La montée vers le Mont du Lac-à-l’Empêche et du Mont Dufour s’avère plus laborieuse que prévu. D’abord, nous n’étions pas en mode hivernal. La couche de neige, même mince, recouvre les obstacles du sentier et le rend glissant. Après quelques kilomètres, on se résout à enfiler nos crampons. Le pas devient plus assuré et la vitesse augmente un peu. Partis du bord du lac, nous gagnons en hauteur et nous observons la forêt changer. Elle est de plus en plus clairsemée, les épinettes sont trapues. Le paysage se découvre et les montagnes se dressent devant nous. Sur ces sommets rocheux dépourvus de végétation, ce sont les cairns qui nous guident. Du haut du Mont Dufour, qui culmine à 980 mètres d’altitude, la vue sur 360 degrés nous permet d’admirer l’astroblème de Charlevoix. Que des montagnes et des lacs enclavés. Comme une feuille de papier chiffonnée. Le spectacle est saisissant. Nous n’avions encore rien vu de tel au Québec. Le vent souffle fort, la neige forme des lames épaisses. On se croirait en janvier. Seuls au monde en cette journée, enfin presque, nous n’avons croisé qu’un couple de randonneurs.

Vue du Mont du Lac-à-l’Empêche

Le sentier du Cadot, du Lac-à-la-Main, du Button

Le jour se lève sur un Lac à l’Écluse gelé. La nuit a été froide. Une attisée dans le poêle à bois nous fait du bien. Nous sommes le 28 octobre tout de même.

Le sentier débute en face de notre camp de base. Le vent s’est calmé et la journée s’annonce agréable d’autant que notre randonnée sera plus courte qu’hier. Nous sommes au cœur de la forêt boréale, la taïga. Les bosquets de thé du Labrador, ou est-ce du kalmia, les deux se ressemblent, sont nombreux et le sentier se fait le plus étroit possible, à peine suffisant pour une paire de bottes, pour ne pas trop endommager cette végétation fragile. Il est bien tracé, merci aux gens de la Traversée de Charlevoix qui en prennent soin. La neige a recouvert le lichen qui lui, est très sensible au passage des bipèdes que nous sommes. Les sommets offrent des points de vue remarquables sur le lac à l’Écluse, le lac à la Main et les montagnes environnantes.

Le sentier se fraie un chemin parmi le thé du Labrador
Le lac à l’Écluse vu du sentier du Cadot

Nous sommes encore seuls au monde, sans autre bruit que celui de nos pas. En fait, pas si seuls que ça si l’on en croit les nombreuses pistes que les lièvres, mulots, chevreuils et autres quadrupèdes aux pattes impressionnantes laissent dans la couche de neige fraîche.

Nous ne sommes pas seuls !

Tout en douceur qu’il était au départ, le sentier se corse au niveau du lac à la Main et s’embourbe d’obstacles et de troncs d’arbres. Il devient aussi plus technique dans l’ascension du sommet du Button qui monte ‘comme dans la face d’un singe’. Nous pouvons y admirer le Mont du Dôme qui trône derrière le lac du Gros-Ruisseau.
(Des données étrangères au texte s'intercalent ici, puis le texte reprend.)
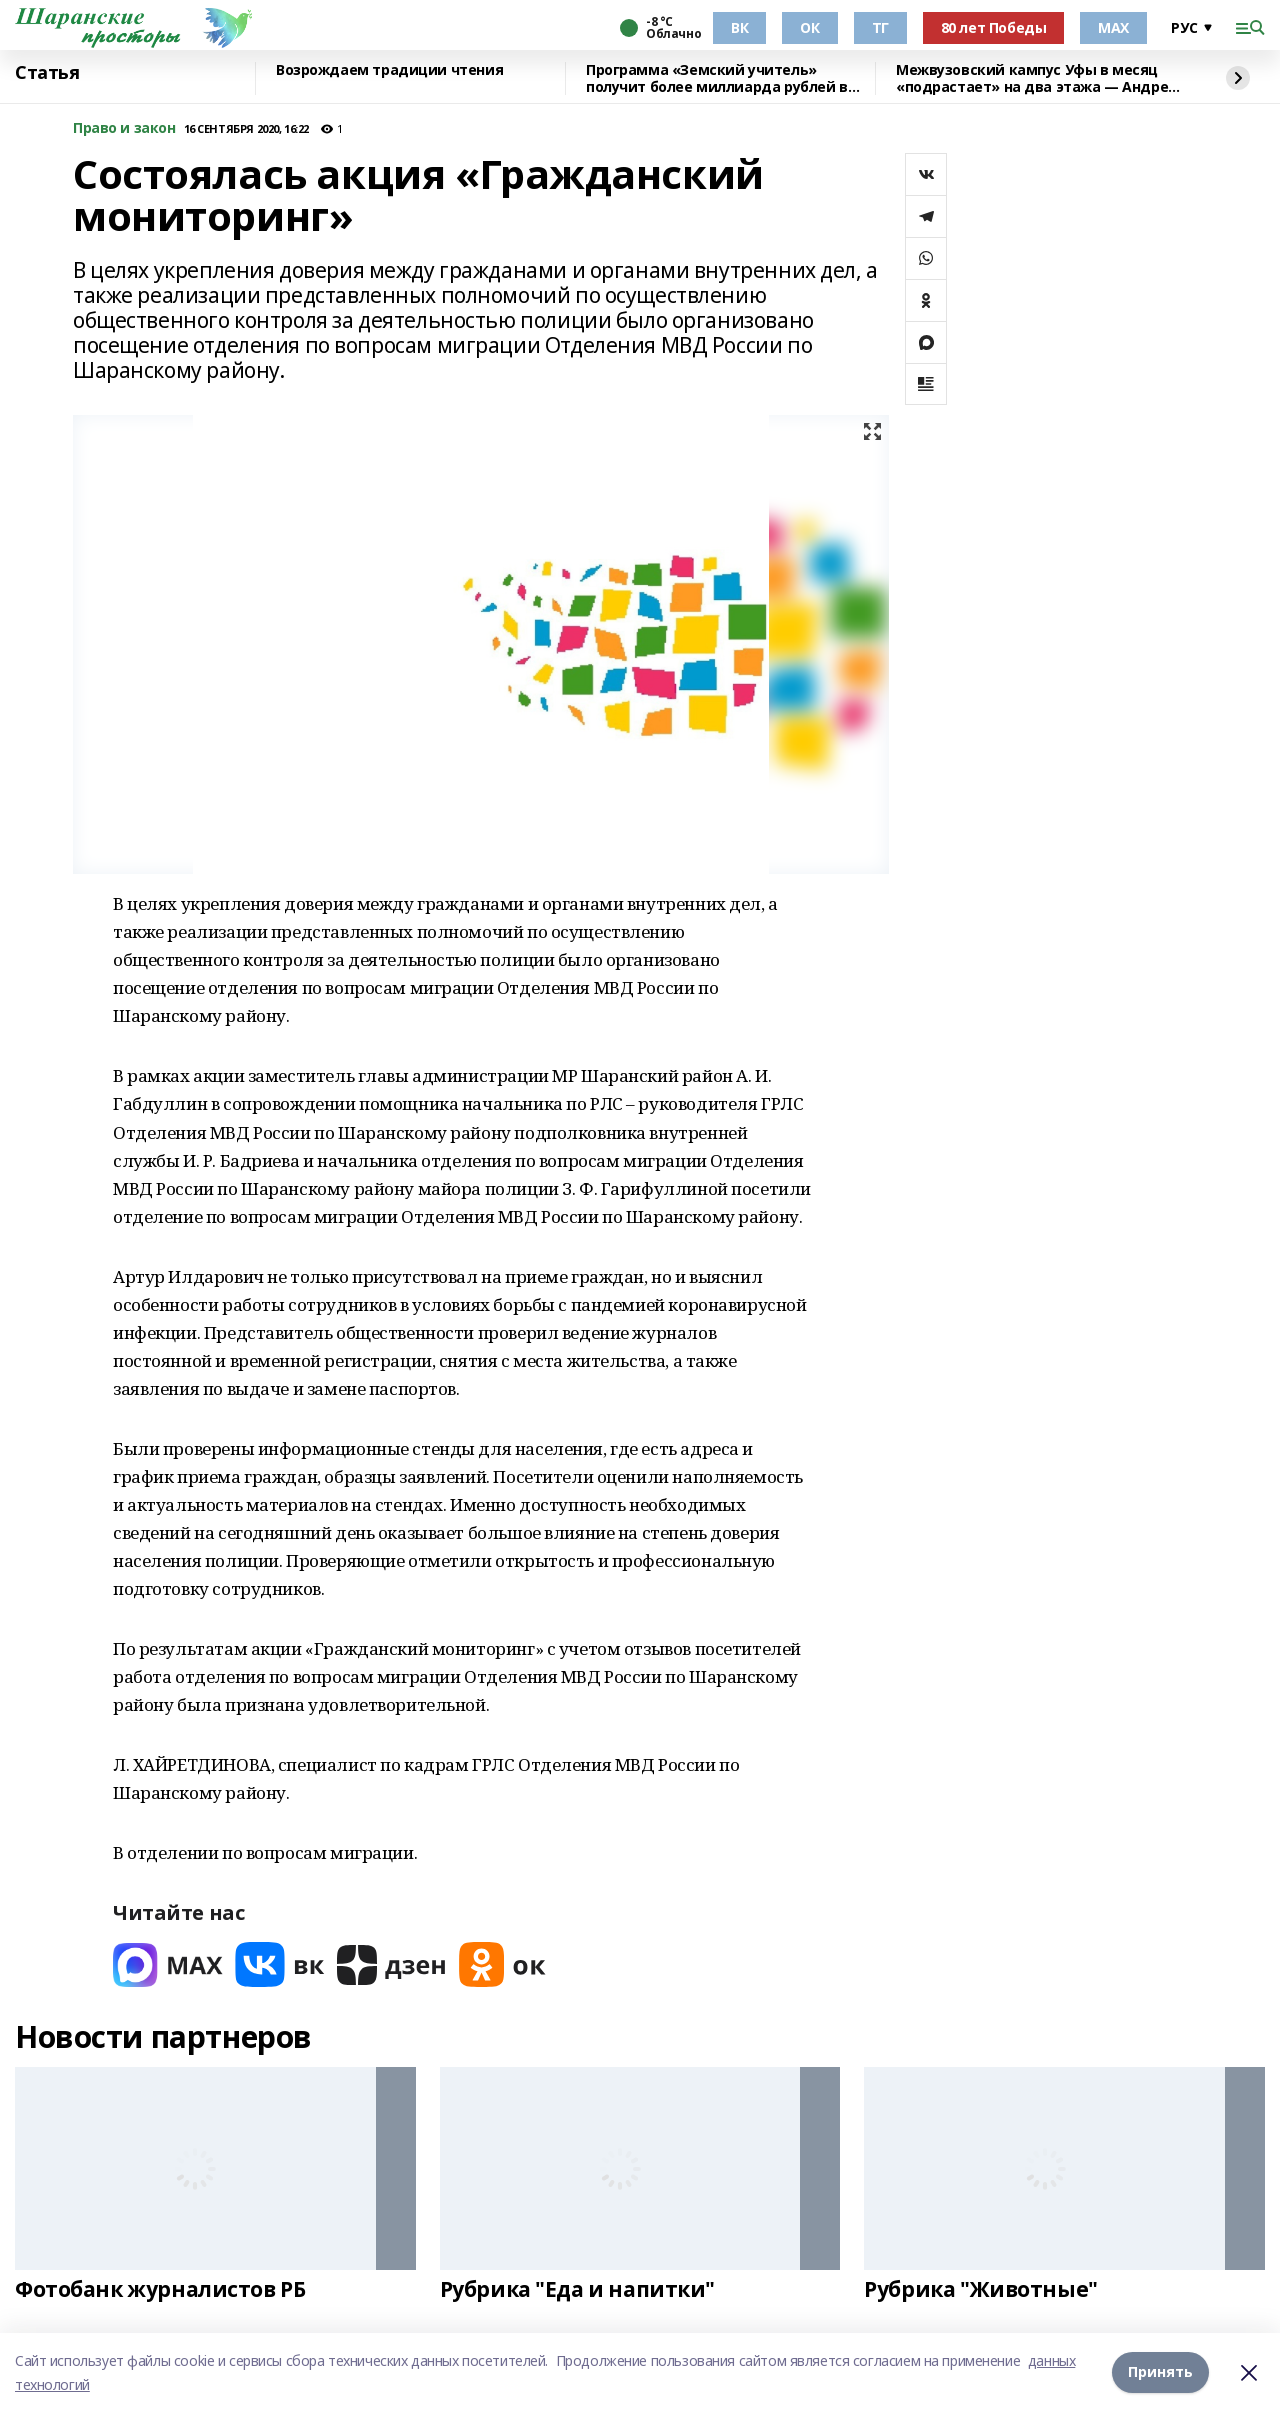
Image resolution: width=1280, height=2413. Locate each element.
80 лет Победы (994, 27)
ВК (739, 27)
Vue sur le lac du Gros-Ruisseau et le Mont du Dôme

Le sentier des Sommets

En ce 29 octobre 2020, le temps est gris, la température est douce à -3 degrés, le lac à l’Écluse toujours recouvert de glace et de neige. Le sentier nous mènera vers trois sommets entre le lac à l’Écluse et le lac Favre: Le Pic des Aigles, le Sommet de la Grive et le Mont du Lac-à-l’Écluse. De loin, ces sommets semblent inatteignables tant  leurs versants sont à pic. Le sentier trouve le moyen de nous y conduire sans trop de difficulté. Des hauteurs, on ne voit que des montagnes, des lacs et une forêt qui s’étend à perte de vue. Aucun signe de la présence humaine, si ce n’est que les sentiers et leurs balises jaune et vert. On ne cesse de s’émerveiller devant tant de beauté sauvage.

Il semble que le sentier vers le lac Favre soit ardu (lire les petits caractères) !
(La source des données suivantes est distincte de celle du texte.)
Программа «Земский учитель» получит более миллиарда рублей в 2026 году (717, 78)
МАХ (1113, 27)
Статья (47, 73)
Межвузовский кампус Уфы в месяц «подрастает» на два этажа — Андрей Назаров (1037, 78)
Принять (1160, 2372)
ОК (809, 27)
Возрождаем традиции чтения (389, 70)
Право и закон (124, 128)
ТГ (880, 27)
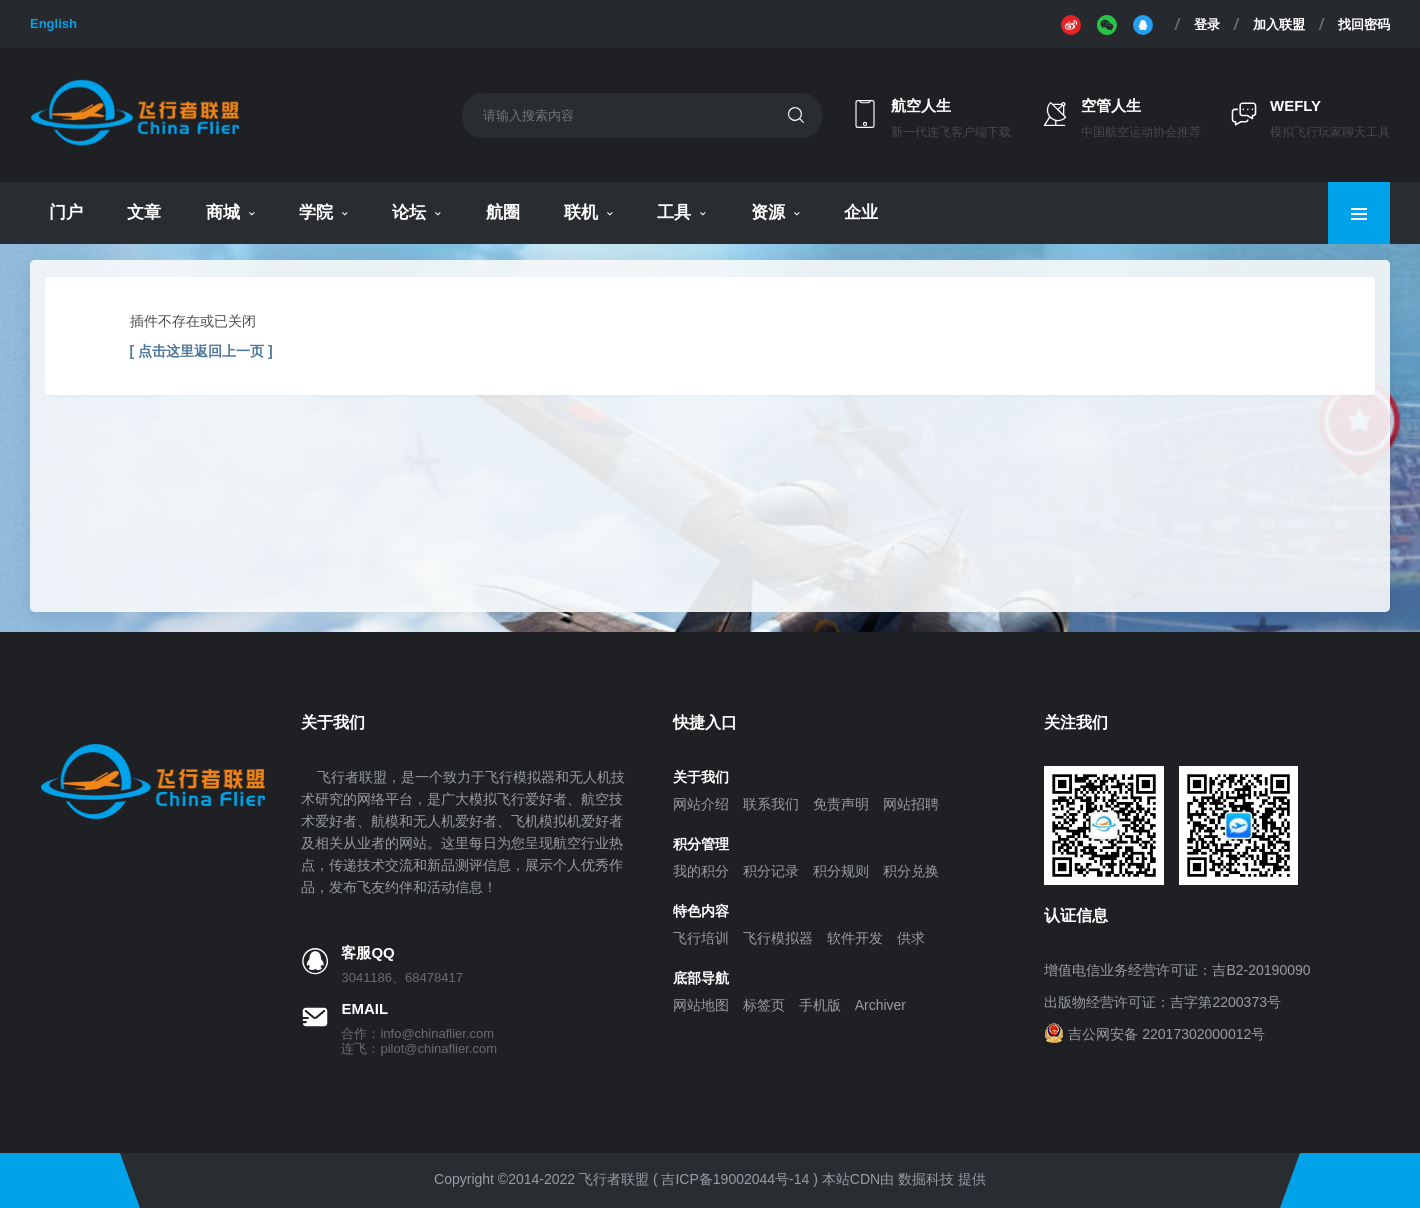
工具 (674, 212)
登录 (1207, 24)
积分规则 (841, 871)
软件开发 (855, 938)
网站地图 (701, 1005)
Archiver (880, 1005)
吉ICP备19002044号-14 (735, 1179)
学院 (316, 212)
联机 (581, 212)
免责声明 (841, 804)
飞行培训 (701, 938)
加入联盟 (1279, 24)
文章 (144, 212)
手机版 (820, 1005)
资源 (768, 212)
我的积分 (701, 871)
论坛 (409, 212)
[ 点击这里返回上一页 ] (201, 351)
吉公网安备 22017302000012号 (1166, 1034)
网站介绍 (701, 804)
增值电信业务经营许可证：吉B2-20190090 (1177, 970)
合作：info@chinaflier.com (417, 1033)
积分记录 (771, 871)
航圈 (503, 212)
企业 (861, 212)
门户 (66, 212)
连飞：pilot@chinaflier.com (419, 1048)
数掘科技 (926, 1179)
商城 (223, 212)
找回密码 (1364, 24)
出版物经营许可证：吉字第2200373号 (1162, 1002)
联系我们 (771, 804)
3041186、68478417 (401, 977)
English (53, 23)
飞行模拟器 (778, 938)
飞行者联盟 (614, 1179)
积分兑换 (911, 871)
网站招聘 (911, 804)
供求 (911, 938)
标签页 (764, 1005)
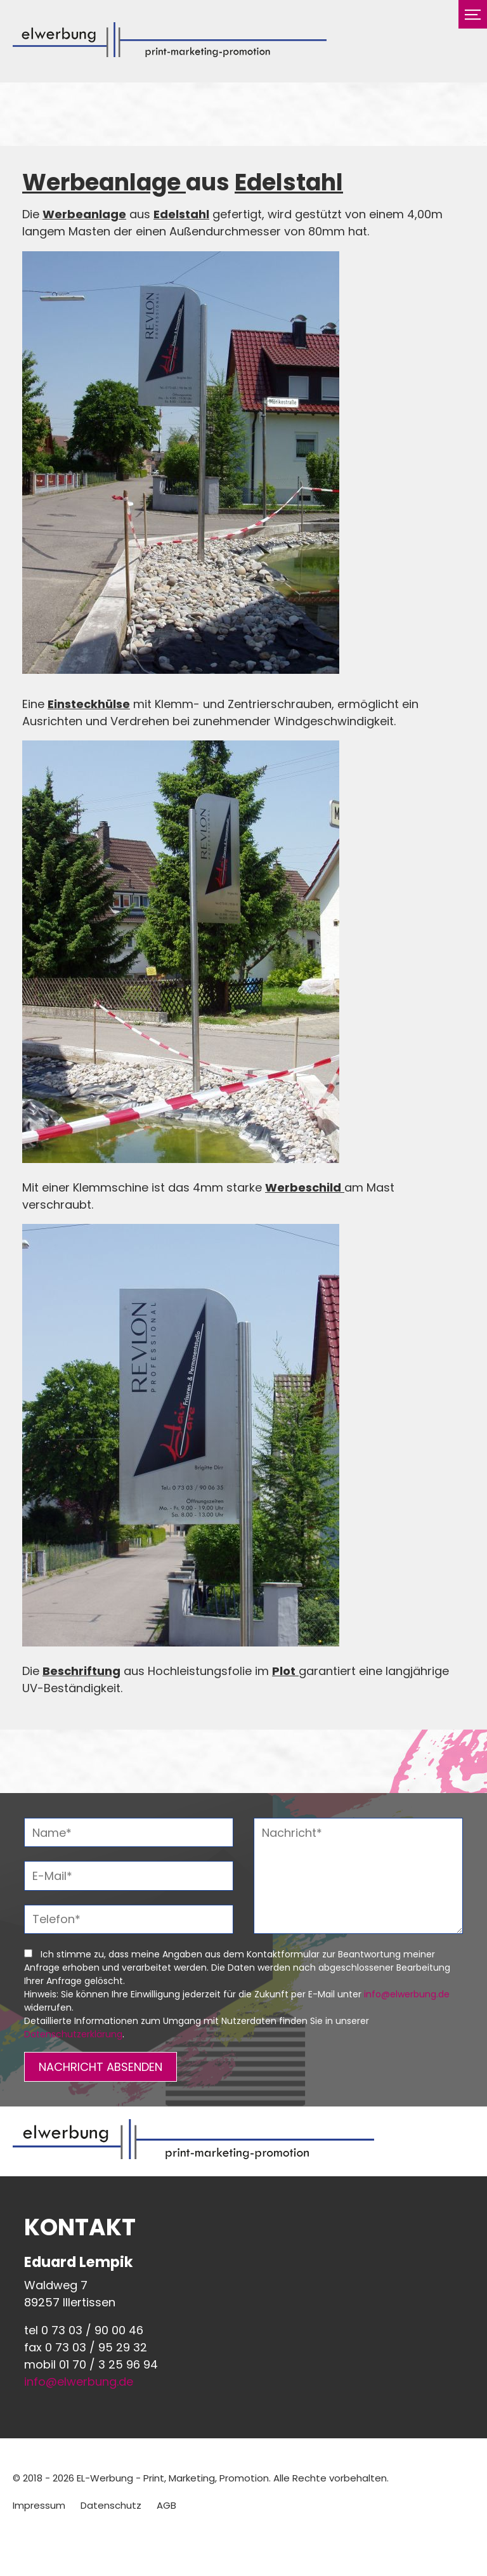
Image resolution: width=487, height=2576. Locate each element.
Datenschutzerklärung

Plusieurs sections du sentier remontent de petits cours d’eau, il faut prendre garde de ne pas se mouiller les pieds. La neige colle sous les crampons. A force de regarder où mettre les pieds, nous manquons une balise qui indique un virage.
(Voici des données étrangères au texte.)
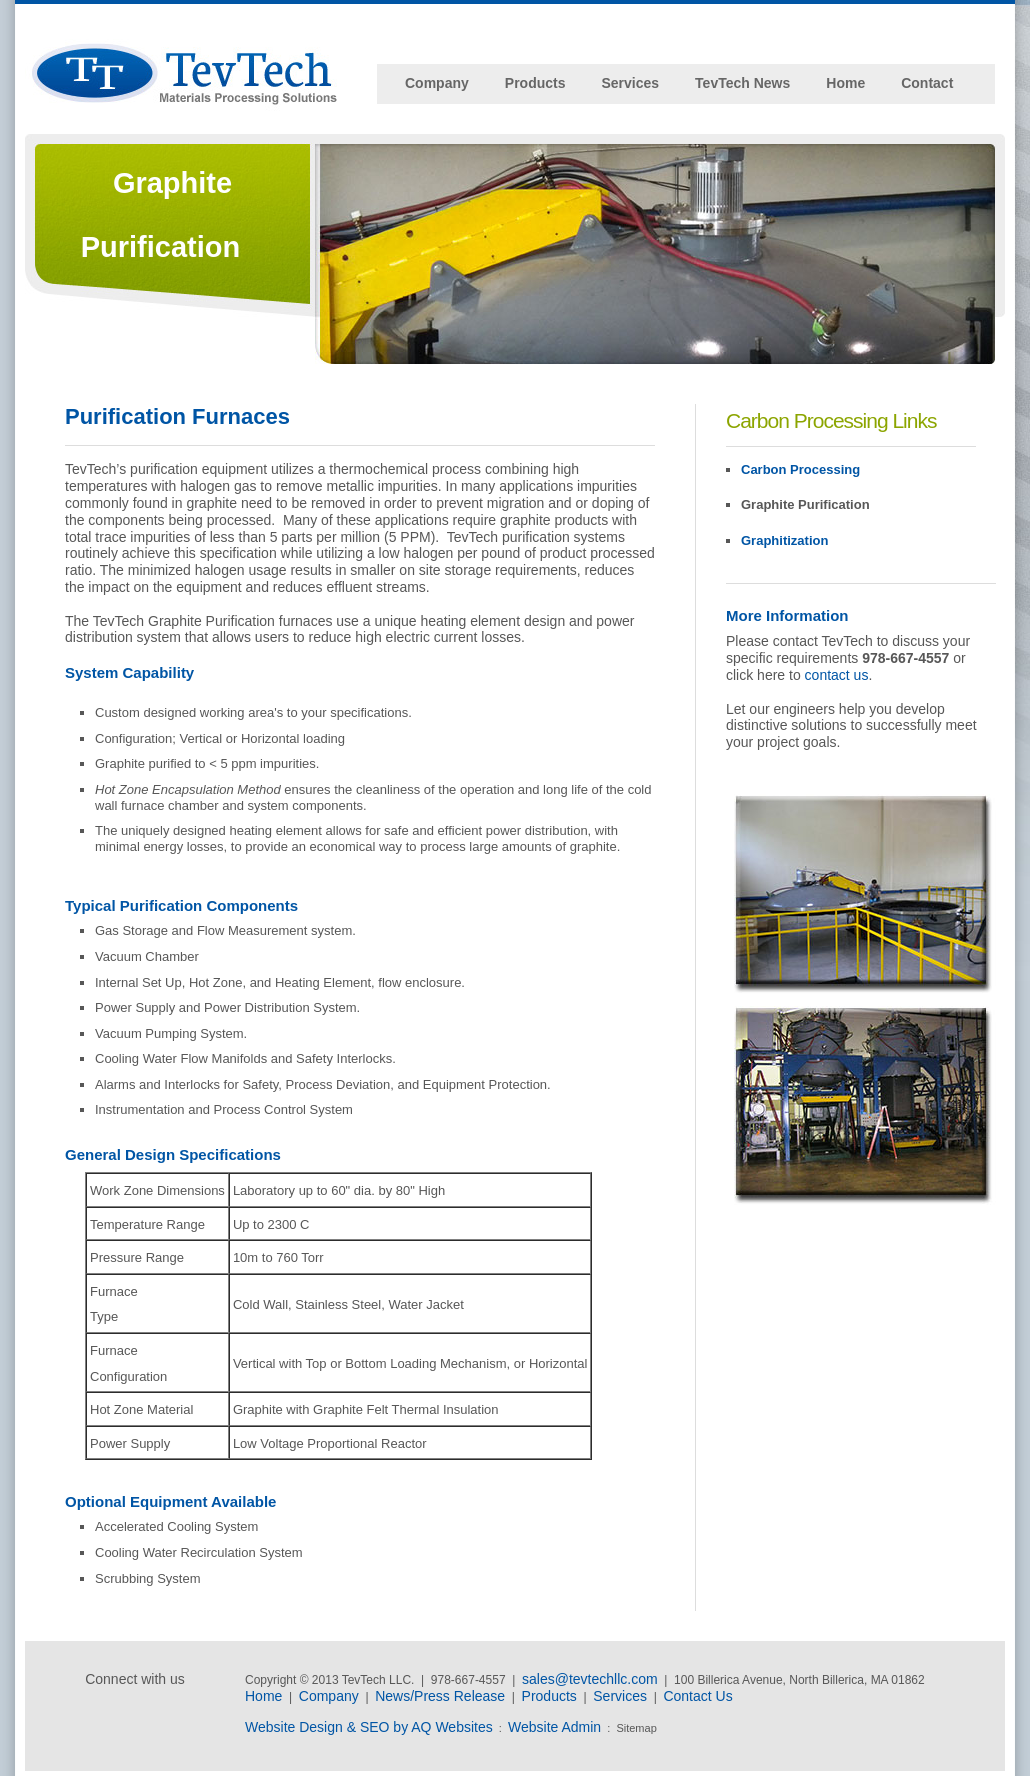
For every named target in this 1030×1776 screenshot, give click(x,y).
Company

  • « Me semble qu’on n’a pas vu de balises depuis un certain temps », me dit mon Amoureuse.
  • « C’est bien vrai ça mais on a l’air d’être toujours sur le sentier. Je vérifie notre position sur le GPS. »

En effet, nous sommes hors parcours et presque rendus au Lac Prime. Il faut rebrousser chemin.

Le Pic des Aigles trône au sommet de la paroi rocheuse que nous voyions du chalet de l’autre côté du lac. La vue est saisissante avec les lames de neige qui forment des zébrures sur la surface gelée du lac.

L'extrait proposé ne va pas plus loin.